WHAT IS NEEDED:
Rewrite the listing lines starting at the line containing "Task: Select the ZOREN ticker" and ending at the line containing "pos(407,547)", substituting "menu" for "dropdown" and leaving everything else unchanged.

DATASET ROWS:
+--

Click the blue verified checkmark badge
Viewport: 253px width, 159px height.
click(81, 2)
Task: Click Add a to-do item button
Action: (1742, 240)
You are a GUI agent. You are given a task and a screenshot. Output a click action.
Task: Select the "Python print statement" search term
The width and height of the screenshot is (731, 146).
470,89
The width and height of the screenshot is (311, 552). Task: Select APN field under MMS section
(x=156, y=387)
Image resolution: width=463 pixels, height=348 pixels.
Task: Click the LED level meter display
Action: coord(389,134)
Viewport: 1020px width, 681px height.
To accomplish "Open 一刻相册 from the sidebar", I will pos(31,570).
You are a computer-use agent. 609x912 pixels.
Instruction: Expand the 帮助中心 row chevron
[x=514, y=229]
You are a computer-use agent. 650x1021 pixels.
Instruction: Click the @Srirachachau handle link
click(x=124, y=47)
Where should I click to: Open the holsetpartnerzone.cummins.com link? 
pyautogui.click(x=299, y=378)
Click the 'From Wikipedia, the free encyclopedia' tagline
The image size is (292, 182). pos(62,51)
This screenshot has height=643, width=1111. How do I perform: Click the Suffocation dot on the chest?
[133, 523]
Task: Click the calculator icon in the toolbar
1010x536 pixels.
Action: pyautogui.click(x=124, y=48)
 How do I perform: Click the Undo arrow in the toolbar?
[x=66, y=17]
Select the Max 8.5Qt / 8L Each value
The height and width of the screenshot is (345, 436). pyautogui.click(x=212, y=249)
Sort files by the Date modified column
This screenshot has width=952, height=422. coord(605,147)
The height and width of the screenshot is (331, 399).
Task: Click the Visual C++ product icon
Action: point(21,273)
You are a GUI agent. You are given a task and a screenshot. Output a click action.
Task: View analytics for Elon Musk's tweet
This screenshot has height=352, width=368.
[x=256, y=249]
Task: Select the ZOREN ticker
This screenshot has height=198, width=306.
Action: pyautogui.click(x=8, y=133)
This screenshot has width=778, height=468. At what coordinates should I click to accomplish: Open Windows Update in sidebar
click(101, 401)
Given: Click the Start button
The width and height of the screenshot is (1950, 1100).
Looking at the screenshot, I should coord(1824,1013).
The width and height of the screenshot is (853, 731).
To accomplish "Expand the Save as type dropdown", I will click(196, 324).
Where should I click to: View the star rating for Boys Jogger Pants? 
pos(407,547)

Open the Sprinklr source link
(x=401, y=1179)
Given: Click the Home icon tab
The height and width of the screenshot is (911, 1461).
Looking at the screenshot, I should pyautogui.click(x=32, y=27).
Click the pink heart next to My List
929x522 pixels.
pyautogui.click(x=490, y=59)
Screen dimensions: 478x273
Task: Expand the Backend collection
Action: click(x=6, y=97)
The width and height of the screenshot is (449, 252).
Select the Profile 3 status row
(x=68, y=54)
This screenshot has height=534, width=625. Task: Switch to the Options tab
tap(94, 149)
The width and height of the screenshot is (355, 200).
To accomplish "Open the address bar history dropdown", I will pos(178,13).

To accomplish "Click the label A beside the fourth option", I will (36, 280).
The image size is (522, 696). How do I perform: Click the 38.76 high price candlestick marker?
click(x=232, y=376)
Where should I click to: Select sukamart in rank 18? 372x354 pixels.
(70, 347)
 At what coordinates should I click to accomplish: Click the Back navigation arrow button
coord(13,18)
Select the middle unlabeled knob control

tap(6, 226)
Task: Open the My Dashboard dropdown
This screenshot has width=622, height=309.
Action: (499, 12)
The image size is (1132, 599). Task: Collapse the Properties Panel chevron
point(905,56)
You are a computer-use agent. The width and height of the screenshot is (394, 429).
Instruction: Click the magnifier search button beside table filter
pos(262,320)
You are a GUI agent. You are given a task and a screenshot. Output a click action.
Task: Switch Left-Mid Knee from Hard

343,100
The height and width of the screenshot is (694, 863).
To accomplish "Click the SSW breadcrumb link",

+--

WRITTEN RESPONSE:
Task: Select the ZOREN ticker
This screenshot has height=198, width=306.
Action: pyautogui.click(x=8, y=133)
This screenshot has width=778, height=468. At what coordinates should I click to accomplish: Open Windows Update in sidebar
click(101, 401)
Given: Click the Start button
The width and height of the screenshot is (1950, 1100).
Looking at the screenshot, I should coord(1824,1013).
The width and height of the screenshot is (853, 731).
To accomplish "Expand the Save as type menu", I will click(196, 324).
Where should I click to: View the star rating for Boys Jogger Pants? 
pos(407,547)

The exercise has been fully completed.